> Document excerpt
▼▼▼
What Living Overseas Does to You

I recently had a conversation with a friend currently overseas and we discussed the fact that once you live for an extended time overseas you are ruined forever. That is, you can't belong to either your own culture or your adopted one anymore. You see the world from a unique perspective and you will often feel like a fish out of water wherever you go. As I thought more about our conversation I came up with a list of six things that living overseas does to you:

1. You realize the world is far bigger than you knew. When you live overseas you experience a larger world. When you lived in your home culture you heard about other cultures, but you didn't experience them (high school culture fairs don't count :-D). When you live overseas you all of a sudden come to understand that the world is really more than your home corner of it.
▲▲▲
> Record extracts
▼▼▼
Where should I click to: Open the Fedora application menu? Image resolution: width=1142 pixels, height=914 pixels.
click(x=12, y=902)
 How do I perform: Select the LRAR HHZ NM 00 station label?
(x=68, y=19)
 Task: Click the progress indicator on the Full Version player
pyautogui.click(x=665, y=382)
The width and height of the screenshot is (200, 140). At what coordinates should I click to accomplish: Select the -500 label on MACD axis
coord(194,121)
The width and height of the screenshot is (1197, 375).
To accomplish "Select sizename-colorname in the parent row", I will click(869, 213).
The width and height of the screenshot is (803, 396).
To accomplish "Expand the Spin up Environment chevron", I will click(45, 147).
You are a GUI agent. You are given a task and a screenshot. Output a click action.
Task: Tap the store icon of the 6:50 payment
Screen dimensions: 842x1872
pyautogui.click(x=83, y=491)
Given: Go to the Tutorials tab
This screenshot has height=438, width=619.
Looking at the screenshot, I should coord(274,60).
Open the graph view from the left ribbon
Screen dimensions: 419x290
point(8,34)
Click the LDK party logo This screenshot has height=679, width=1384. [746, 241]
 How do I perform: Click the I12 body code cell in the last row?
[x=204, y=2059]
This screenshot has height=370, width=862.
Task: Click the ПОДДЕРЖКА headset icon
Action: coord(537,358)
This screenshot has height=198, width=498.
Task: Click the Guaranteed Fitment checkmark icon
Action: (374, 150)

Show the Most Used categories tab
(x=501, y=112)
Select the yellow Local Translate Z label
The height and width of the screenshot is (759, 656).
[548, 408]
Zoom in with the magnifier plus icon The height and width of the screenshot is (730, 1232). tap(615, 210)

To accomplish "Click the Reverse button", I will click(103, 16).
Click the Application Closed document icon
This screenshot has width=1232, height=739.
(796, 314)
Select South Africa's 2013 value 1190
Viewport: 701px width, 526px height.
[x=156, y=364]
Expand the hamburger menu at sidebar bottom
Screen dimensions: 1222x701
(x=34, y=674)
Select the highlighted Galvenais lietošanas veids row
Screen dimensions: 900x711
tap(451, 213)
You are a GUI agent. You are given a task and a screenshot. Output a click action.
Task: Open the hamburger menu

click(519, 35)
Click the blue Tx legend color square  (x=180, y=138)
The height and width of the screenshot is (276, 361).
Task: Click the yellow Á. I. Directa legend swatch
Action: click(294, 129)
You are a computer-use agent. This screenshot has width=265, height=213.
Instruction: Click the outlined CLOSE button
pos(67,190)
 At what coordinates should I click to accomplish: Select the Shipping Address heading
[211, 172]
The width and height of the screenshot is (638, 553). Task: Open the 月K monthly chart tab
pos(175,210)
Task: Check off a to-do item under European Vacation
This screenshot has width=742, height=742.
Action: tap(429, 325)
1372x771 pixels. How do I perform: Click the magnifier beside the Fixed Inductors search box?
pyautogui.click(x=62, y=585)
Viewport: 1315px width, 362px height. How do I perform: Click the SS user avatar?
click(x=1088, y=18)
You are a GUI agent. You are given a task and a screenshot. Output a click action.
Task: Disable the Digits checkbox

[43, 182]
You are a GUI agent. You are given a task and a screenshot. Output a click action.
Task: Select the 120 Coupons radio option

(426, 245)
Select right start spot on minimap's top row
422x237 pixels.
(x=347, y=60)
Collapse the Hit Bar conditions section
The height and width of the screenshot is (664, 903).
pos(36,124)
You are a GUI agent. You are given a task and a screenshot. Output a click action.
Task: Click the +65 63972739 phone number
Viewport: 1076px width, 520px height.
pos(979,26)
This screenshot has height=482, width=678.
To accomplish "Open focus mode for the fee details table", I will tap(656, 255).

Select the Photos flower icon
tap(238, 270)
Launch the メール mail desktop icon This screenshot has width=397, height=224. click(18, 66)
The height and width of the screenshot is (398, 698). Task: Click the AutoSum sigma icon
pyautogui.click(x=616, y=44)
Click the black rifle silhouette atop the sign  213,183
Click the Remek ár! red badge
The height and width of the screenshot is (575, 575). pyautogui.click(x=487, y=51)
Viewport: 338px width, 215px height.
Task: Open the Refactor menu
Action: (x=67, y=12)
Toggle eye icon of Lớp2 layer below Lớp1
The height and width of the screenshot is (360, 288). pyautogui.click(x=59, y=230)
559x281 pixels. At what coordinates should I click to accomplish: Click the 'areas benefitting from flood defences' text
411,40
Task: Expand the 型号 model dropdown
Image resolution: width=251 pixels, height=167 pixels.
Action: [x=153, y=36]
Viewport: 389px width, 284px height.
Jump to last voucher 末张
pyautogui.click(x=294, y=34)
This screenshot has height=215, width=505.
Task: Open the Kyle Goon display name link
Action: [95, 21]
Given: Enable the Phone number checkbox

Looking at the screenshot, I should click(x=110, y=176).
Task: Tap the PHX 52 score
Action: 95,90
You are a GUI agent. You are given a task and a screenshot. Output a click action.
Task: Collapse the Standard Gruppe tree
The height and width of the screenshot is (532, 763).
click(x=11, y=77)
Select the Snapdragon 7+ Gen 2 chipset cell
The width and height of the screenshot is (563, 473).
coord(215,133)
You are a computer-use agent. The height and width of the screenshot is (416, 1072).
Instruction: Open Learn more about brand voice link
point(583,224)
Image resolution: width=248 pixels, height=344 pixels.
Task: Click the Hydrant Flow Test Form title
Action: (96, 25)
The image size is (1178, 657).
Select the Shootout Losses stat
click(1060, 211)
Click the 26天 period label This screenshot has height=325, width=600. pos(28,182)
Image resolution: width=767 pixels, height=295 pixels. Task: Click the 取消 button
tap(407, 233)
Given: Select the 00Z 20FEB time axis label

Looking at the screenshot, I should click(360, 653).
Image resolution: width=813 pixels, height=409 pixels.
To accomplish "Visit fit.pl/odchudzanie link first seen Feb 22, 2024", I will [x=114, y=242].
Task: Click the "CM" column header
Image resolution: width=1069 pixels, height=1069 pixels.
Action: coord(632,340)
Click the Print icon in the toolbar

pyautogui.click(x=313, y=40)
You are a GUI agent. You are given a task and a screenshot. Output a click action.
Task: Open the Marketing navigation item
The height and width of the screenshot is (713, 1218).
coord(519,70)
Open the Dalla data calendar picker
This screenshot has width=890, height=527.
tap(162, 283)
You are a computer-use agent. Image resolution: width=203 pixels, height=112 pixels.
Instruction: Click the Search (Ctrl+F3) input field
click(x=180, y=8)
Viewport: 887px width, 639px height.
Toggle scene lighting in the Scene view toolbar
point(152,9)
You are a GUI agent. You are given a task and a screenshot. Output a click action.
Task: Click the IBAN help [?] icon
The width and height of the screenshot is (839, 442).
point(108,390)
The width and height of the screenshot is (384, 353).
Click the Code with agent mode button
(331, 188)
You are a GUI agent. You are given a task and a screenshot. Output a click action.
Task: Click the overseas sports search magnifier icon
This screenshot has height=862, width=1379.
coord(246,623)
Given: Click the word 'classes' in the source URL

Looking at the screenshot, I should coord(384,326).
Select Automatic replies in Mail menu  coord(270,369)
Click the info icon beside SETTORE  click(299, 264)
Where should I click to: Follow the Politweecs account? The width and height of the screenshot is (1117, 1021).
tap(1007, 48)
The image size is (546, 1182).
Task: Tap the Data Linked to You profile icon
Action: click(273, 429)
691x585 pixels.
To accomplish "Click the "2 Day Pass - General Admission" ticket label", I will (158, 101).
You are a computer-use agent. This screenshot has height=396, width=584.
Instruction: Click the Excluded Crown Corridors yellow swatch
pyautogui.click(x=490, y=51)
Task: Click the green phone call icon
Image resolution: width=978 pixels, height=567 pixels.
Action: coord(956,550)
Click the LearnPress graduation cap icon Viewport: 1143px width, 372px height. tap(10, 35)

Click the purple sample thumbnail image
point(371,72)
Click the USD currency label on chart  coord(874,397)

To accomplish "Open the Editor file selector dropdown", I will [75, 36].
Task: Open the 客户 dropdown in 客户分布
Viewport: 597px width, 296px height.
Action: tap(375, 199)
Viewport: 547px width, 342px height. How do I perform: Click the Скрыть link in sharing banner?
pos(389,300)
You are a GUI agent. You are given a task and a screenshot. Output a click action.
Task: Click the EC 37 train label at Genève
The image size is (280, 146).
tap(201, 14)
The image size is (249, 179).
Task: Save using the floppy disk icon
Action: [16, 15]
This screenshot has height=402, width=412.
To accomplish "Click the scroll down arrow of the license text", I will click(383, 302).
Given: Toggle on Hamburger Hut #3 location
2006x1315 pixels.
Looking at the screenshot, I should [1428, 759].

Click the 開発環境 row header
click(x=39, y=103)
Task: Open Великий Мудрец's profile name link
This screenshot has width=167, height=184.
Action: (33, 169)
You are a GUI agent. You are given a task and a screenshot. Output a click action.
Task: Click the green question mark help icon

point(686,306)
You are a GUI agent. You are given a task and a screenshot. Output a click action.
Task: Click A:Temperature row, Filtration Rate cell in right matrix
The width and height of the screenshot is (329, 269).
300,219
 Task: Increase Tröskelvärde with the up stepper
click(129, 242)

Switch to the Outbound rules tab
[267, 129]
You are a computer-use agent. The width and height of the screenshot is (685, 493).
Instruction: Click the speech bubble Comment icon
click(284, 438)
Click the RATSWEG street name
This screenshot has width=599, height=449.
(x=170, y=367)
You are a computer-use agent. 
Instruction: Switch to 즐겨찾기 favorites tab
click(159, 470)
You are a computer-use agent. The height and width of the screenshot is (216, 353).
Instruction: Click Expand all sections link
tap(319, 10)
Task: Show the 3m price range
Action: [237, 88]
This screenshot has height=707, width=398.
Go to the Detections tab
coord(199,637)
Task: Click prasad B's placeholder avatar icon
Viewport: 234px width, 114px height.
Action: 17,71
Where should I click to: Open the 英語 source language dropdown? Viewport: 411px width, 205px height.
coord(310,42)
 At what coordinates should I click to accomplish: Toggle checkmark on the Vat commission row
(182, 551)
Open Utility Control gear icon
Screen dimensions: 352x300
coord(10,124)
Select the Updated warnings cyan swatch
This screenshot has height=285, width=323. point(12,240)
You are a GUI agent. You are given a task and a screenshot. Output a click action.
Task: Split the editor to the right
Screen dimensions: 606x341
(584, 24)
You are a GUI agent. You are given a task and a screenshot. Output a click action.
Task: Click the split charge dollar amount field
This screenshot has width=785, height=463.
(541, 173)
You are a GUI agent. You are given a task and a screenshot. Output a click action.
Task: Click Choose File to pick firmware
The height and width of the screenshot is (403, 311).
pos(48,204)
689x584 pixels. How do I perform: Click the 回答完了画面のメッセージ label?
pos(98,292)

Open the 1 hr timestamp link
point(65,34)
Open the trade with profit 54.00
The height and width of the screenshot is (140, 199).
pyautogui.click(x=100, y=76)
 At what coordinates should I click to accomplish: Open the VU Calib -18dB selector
▲▲▲
> The problem
From the piece on living overseas, quote word for word the part that begins at the words "What Living Overseas" and stops after "corner of it.".

> Output
What Living Overseas Does to You

I recently had a conversation with a friend currently overseas and we discussed the fact that once you live for an extended time overseas you are ruined forever. That is, you can't belong to either your own culture or your adopted one anymore. You see the world from a unique perspective and you will often feel like a fish out of water wherever you go. As I thought more about our conversation I came up with a list of six things that living overseas does to you:

1. You realize the world is far bigger than you knew. When you live overseas you experience a larger world. When you lived in your home culture you heard about other cultures, but you didn't experience them (high school culture fairs don't count :-D). When you live overseas you all of a sudden come to understand that the world is really more than your home corner of it.